____ Excerpted data
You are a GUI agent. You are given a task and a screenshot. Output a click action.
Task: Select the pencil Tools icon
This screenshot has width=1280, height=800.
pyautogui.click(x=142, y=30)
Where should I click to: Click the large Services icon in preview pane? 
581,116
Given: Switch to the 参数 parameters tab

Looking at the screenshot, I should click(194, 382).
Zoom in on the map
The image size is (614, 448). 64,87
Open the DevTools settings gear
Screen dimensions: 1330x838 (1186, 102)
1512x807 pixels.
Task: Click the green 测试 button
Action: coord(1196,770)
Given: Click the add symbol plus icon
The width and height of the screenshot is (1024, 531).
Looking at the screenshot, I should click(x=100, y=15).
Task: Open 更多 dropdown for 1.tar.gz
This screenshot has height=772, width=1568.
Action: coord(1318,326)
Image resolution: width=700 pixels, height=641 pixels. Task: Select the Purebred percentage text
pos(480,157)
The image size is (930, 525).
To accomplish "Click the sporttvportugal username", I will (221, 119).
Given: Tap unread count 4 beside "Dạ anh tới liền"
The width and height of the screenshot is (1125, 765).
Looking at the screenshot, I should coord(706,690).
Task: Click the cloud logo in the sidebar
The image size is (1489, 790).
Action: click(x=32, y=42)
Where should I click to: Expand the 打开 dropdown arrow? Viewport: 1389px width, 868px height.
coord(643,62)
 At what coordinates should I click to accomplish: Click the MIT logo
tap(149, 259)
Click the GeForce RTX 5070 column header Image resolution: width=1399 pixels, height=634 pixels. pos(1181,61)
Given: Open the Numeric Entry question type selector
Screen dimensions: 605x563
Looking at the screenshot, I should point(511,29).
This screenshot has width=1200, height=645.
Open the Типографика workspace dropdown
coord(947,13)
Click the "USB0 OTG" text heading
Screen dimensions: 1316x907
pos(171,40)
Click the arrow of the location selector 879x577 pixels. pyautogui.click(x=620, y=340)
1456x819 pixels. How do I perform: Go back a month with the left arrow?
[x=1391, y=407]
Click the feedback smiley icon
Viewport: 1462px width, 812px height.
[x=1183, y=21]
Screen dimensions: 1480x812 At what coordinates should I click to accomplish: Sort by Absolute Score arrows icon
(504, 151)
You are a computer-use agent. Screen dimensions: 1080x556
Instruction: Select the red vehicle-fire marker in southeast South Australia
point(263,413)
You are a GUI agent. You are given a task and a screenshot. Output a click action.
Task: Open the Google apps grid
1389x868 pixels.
________
Exercise brief:
Pull out every row above and repeat each of its lines word for word, with nothing changed.

Answer for this exercise:
You are a GUI agent. You are given a task and a screenshot. Output a click action.
Task: Select the pencil Tools icon
This screenshot has width=1280, height=800.
pyautogui.click(x=142, y=30)
Where should I click to: Click the large Services icon in preview pane? 
581,116
Given: Switch to the 参数 parameters tab

Looking at the screenshot, I should click(194, 382).
Zoom in on the map
The image size is (614, 448). 64,87
Open the DevTools settings gear
Screen dimensions: 1330x838 (1186, 102)
1512x807 pixels.
Task: Click the green 测试 button
Action: coord(1196,770)
Given: Click the add symbol plus icon
The width and height of the screenshot is (1024, 531).
Looking at the screenshot, I should click(x=100, y=15).
Task: Open 更多 dropdown for 1.tar.gz
This screenshot has height=772, width=1568.
Action: coord(1318,326)
Image resolution: width=700 pixels, height=641 pixels. Task: Select the Purebred percentage text
pos(480,157)
The image size is (930, 525).
To accomplish "Click the sporttvportugal username", I will (221, 119).
Given: Tap unread count 4 beside "Dạ anh tới liền"
The width and height of the screenshot is (1125, 765).
Looking at the screenshot, I should coord(706,690).
Task: Click the cloud logo in the sidebar
The image size is (1489, 790).
Action: click(x=32, y=42)
Where should I click to: Expand the 打开 dropdown arrow? Viewport: 1389px width, 868px height.
coord(643,62)
 At what coordinates should I click to accomplish: Click the MIT logo
tap(149, 259)
Click the GeForce RTX 5070 column header Image resolution: width=1399 pixels, height=634 pixels. pos(1181,61)
Given: Open the Numeric Entry question type selector
Screen dimensions: 605x563
Looking at the screenshot, I should point(511,29).
This screenshot has width=1200, height=645.
Open the Типографика workspace dropdown
coord(947,13)
Click the "USB0 OTG" text heading
Screen dimensions: 1316x907
pos(171,40)
Click the arrow of the location selector 879x577 pixels. pyautogui.click(x=620, y=340)
1456x819 pixels. How do I perform: Go back a month with the left arrow?
[x=1391, y=407]
Click the feedback smiley icon
Viewport: 1462px width, 812px height.
[x=1183, y=21]
Screen dimensions: 1480x812 At what coordinates should I click to accomplish: Sort by Absolute Score arrows icon
(504, 151)
You are a computer-use agent. Screen dimensions: 1080x556
Instruction: Select the red vehicle-fire marker in southeast South Australia
point(263,413)
You are a GUI agent. You are given a task and a screenshot. Output a click action.
Task: Open the Google apps grid
1389x868 pixels.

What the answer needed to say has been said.